Exercise directions ::
Where does the word "Expand" show up in the records? Copy every line that holds it.

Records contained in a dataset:
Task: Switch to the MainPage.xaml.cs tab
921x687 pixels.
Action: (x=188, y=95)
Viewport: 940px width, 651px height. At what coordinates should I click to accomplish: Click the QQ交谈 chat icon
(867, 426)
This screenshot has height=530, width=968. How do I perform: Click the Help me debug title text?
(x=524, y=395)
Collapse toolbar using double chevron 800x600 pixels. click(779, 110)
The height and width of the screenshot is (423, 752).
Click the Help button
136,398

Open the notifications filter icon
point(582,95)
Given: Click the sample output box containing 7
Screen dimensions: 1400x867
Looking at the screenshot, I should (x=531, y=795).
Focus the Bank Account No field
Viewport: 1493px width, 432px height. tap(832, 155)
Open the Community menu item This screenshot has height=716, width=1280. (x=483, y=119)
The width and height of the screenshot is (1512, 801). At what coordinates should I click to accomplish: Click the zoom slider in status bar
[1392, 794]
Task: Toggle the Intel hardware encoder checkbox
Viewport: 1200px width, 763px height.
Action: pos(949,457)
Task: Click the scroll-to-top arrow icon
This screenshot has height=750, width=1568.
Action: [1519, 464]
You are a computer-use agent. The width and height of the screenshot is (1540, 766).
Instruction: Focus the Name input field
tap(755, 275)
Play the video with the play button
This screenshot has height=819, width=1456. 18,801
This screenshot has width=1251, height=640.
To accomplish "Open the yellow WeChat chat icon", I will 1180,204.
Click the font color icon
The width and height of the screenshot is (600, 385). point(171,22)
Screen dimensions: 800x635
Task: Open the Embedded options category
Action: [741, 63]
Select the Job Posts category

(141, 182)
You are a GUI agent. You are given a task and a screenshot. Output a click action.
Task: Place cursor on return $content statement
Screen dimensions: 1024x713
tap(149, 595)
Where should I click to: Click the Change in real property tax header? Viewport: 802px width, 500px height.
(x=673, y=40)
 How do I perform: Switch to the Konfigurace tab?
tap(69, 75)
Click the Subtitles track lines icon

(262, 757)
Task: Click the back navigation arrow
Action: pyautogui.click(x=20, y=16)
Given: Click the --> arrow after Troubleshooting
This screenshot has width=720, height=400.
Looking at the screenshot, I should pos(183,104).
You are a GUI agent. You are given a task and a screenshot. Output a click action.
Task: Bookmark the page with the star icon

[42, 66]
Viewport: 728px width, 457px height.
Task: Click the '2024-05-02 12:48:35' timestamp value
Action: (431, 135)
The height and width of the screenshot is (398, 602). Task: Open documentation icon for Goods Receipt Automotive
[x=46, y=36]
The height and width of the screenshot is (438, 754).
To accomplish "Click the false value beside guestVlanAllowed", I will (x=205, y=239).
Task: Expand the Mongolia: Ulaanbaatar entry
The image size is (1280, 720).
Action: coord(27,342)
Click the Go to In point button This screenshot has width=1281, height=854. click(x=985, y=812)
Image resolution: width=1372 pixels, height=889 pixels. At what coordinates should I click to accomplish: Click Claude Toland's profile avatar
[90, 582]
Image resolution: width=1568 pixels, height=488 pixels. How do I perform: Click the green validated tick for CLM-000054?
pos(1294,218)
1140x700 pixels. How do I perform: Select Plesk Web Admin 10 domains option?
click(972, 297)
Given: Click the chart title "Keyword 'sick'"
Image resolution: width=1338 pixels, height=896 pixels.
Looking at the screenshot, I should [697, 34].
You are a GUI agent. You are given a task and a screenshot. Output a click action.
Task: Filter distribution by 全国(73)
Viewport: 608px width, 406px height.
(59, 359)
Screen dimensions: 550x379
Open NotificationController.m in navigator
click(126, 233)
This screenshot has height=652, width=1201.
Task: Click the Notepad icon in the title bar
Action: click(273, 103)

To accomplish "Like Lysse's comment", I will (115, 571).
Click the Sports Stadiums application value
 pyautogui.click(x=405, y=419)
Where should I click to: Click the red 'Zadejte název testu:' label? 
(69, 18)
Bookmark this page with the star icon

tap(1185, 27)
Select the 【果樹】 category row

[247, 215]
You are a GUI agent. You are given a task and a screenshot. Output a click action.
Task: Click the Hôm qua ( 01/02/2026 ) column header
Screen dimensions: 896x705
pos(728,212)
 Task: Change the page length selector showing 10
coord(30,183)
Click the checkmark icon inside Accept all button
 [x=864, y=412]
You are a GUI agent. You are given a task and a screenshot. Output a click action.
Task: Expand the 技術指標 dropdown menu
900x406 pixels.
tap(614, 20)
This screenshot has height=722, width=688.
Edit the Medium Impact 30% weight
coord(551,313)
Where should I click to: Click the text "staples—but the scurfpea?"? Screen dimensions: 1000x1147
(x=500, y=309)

Exercise output ::
Task: Expand the Mongolia: Ulaanbaatar entry
Task: Expand the 技術指標 dropdown menu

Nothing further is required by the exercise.